Human Capital, which premiered at TIFF this week, is the fifth film from director Marc Meyers, responsible for the well-received My Friend Dahmer that made the festival rounds several years ago. Human Capital is a remake of an Italian movie, loosely based on a Stephen Amidon novel, and focuses on the lives of two families and those connected to them, detailing the events of several days from different perspectives until it focusses on a car accident and its aftermath.
The overlapping narratives open with Drew (Liev Schreiber), a real estate agent with a pregnant wife, Ronnie (Betty Gabriel), and a recalcitrant teenage daughter, Shannon (Maya Hawke). Shannon is dating Jamie (Fred Hechinger), the eldest son of Carrie (Marisa Tomei) and Quint (Peter Sarsgaard), a former horror film actress and her hedge-fund broker husband. Drew begs Quint to let him invest in the hedge fund and winds up borrowing three hundred thousand dollars from a local bank to finance his investment, despite having a failing business and two children on the way. Meanwhile, Carrie is attempting to convince her husband to invest in a local cinema that she wants to transform into an art center, while Shannon meets and falls for Ian (Alex Wolff), a troubled former drug dealer. The narratives close in on each other, bringing each character into involvement with the event that opens the film: a hit and run accident that puts a waiter in a coma.
Human Capital’s overlapping structure is hardly unique, but it doesn’t pretend to be. Rather it’s a question of what the film does with those narratives, and whether the content justifies the split-up structure. The performances are excellent across the board—though, amazingly, the men have the most limited and one-note roles. Sarsgaard is in his usual charming creep mode and he plays it well (as he always does), but Quint is the only main character who doesn’t get a split narrative. An arc is hinted at—he departs for New York at one point and comes back desperate and frightened—but is never followed through on. This has the effect of leaving him as mostly the film’s villain, a vague figure who terrifies his son, condescends to his wife, and doesn’t much care who he ruins. Schreiber, despite opening the film, likewise receives relatively short shrift, setting up the conflict without doing much more.
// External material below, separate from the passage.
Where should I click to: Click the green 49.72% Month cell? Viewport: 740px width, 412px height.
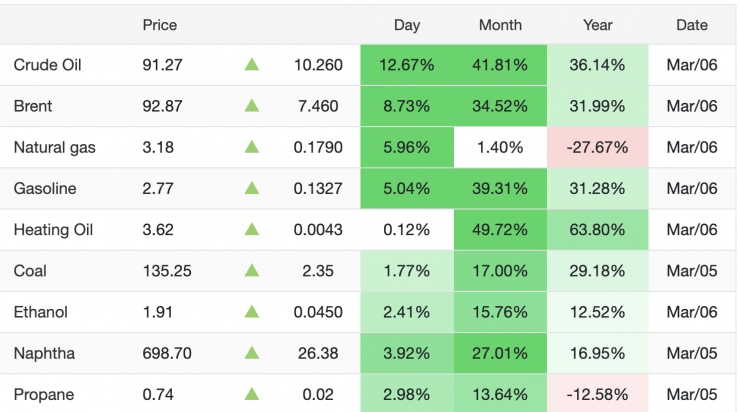[x=500, y=229]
The two most powerful narrative arcs belong to Carrie and Shannon, helped along by Tomei’s undoubted ability to combine pathos with self-centeredness, and Hawke’s rising stardom. As the story builds to its fairly inevitable conclusion, they’re revealed as characters pushed along by the needs of men; their attempts at resistance and self-actualization turn to merely shifting their allegiances to other, often more damaging men. If anything, Human Capital becomes, almost in spite in itself, a story about the underclasses exploited by powerful people—anyone who is not a straight white (rich) man comes to grief, or is forced to support the fears and anxieties of straight white men.
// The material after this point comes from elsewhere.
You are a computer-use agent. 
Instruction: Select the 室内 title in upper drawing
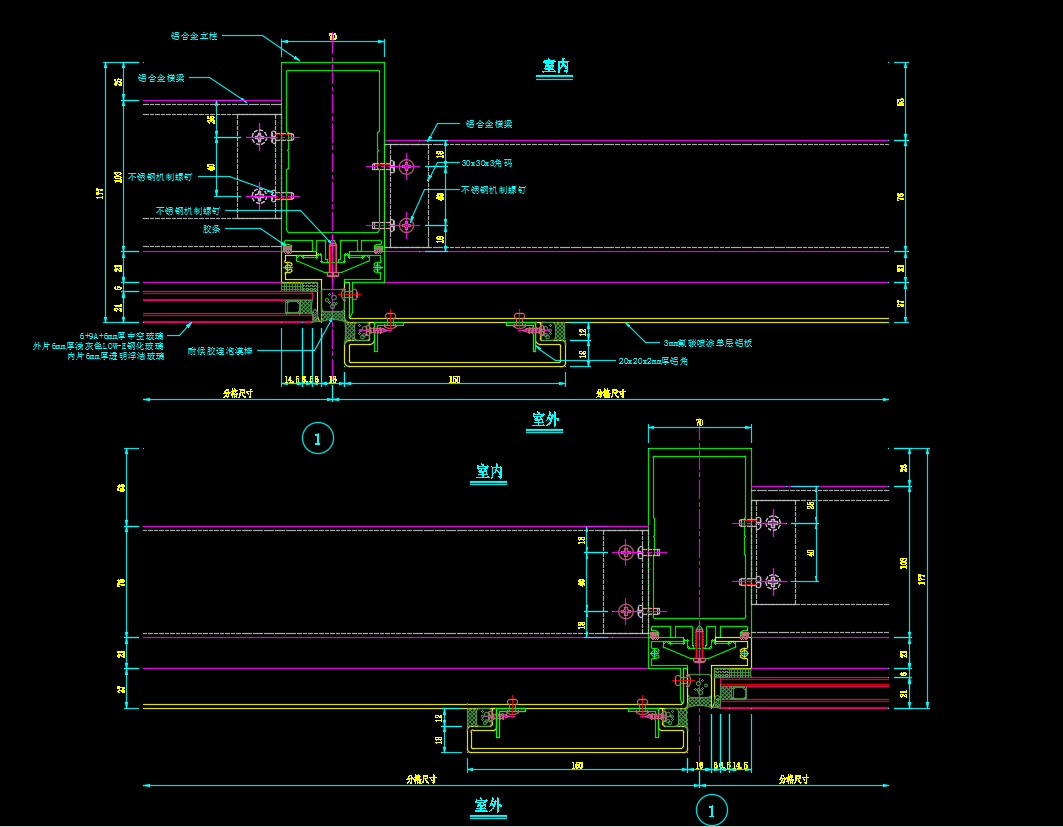tap(556, 66)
The strong performances do not entirely rescue Human Capital, however, which is a good film that might have been a much better one. The narrative device is ultimately simplistic (nothing wrong with that) that doesn’t wind up justifying itself by creating increased narrative tension (something wrong with that). It’s certainly hard to care about the trials of exceptionally rich white people, but the film’s insistence on emphasizing its other characters undercut this element, at least to a degree. However, by not offering any further perspective on Quint or some of the minor characters, including the injured waiter, it minimizes the story’s effect on the audience, as though what happens to them all just sort of…happens, simply the nature of market forces and not really anyone’s fault. Other than in the elements of Shannon’s arc—which spends a little too much time on rebellious teenage love—there’s little moral quandary for the characters: they do what they do because that’s what people like them do, and what happens to them happens because that’s how things happen.
Human Capital is made by its performances, but its performances expose how banal the structure and plot are at base. It’s far from a failure, but there’s something missing to elevate beyond an entertaining, well-directed film about relatively unpleasant rich people. It’s hard to care about characters driven by, well, nothing. This cast gives it their all, but they really deserved better.